Com a criação das mostras de decoração, as pessoas passaram a ter acesso ao conjunto dos projetos, começaram a enxergar, de forma prática, o que é um ambiente decorado. A internet e as redes sociais também contribuíram bastante neste sentido, porque favoreceram a compreensão da relevância do uso de uma obra de arte na decoração. Rogério Menezes ressalta que é importante o profissional de decoração dialogar com o cliente, desde o início da concepção do projeto, acerca do uso desse tipo de adorno. “Essa fase é a última. A obra de arte vai personalizar o projeto, dando um toque final. Mas é fundamental que haja uma negociação prévia com o cliente, para que ele reserve um valor para esta etapa”, conta Rogério Menezes, em nome do Estúdio RM.

Como escolher

A escolha da obra de arte deve ser norteada pelo gosto do cliente e pelo estilo da decoração. “É preciso que haja um apelo emocional, que o cliente se identifique com aquele objeto”, destaca o sócio do Estúdio RM. Ele conta que hoje, em Salvador, já existem galerias de arte que fazem toda a produção das obras na casa do cliente, sem custo adicional
e sem compromisso de compra. “Isso facilita o processo, porque o cliente enxerga a obra em sua casa, no local onde ela será instalada. Ele visualiza o conjunto pronto e pode decidir. Normalmente os clientes acabam adquirindo os objetos usados na produção”, conta.

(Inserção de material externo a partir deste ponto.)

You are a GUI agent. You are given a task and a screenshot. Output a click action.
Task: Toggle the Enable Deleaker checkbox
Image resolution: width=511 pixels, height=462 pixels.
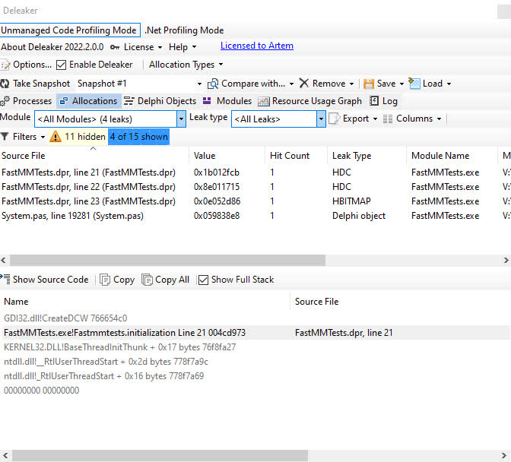[62, 65]
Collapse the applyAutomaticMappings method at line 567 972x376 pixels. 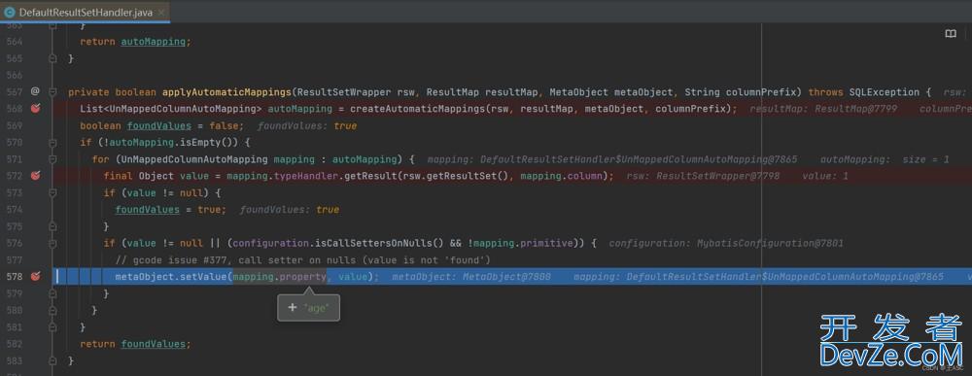coord(53,91)
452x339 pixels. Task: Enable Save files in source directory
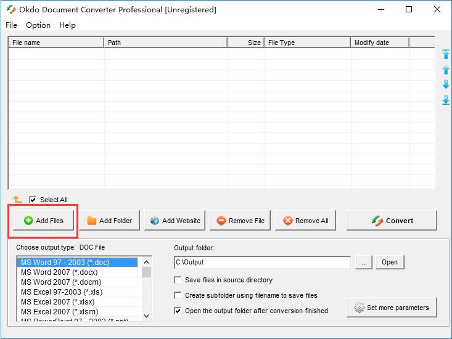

A mudança cultural na concepção acerca da obra de arte também é percebida na relação ente o comprador e obra em si. Rogerio Menezes explica que não basta acrescentar a obra na decoração. “O nosso cliente quer saber a história daquela obra, quer saber quem é o artista responsável por ela, qual seu posição no mercado, seu currículo. E isso
é muito interessante, porque valoriza o produto e o mercado”, sinaliza. Ele conta ainda que, quando os clientes já possuem obras em seu acervo, estas são sempre utilizadas na hora de compor o ambiente. “Procuramos aproveitar tudo o que tenha um cunho sentimental para o cliente. A partir destes objetos, fazemos as outras escolhas, em busca do equilíbrio”, explica.

Manutenção

Um ponto que não pode ser esquecido é a conservação das obras de arte. Rogério destaca que é necessário estudar onde colocar a obra se há incidência do sol, se há exposição ao salitre, se o local é seguro. Tudo isso para preservar a idoneidade do objeto. “Procuramos explicar ao cliente a forma como ele deve agir para prolongar ao máximo a vida útil da obra.

Caso decidam fazer mudanças no decorrer do tempo, ele terá informações sobre como escolher o novo local para expor sua obra de arte, sem risco de desgaste”, ressalta, ao complementar: “Temos sempre o cuidado de deixar o cliente satisfeito, bem informado e com um ambiente valorizado, que efetivamente represente sua personalidade”.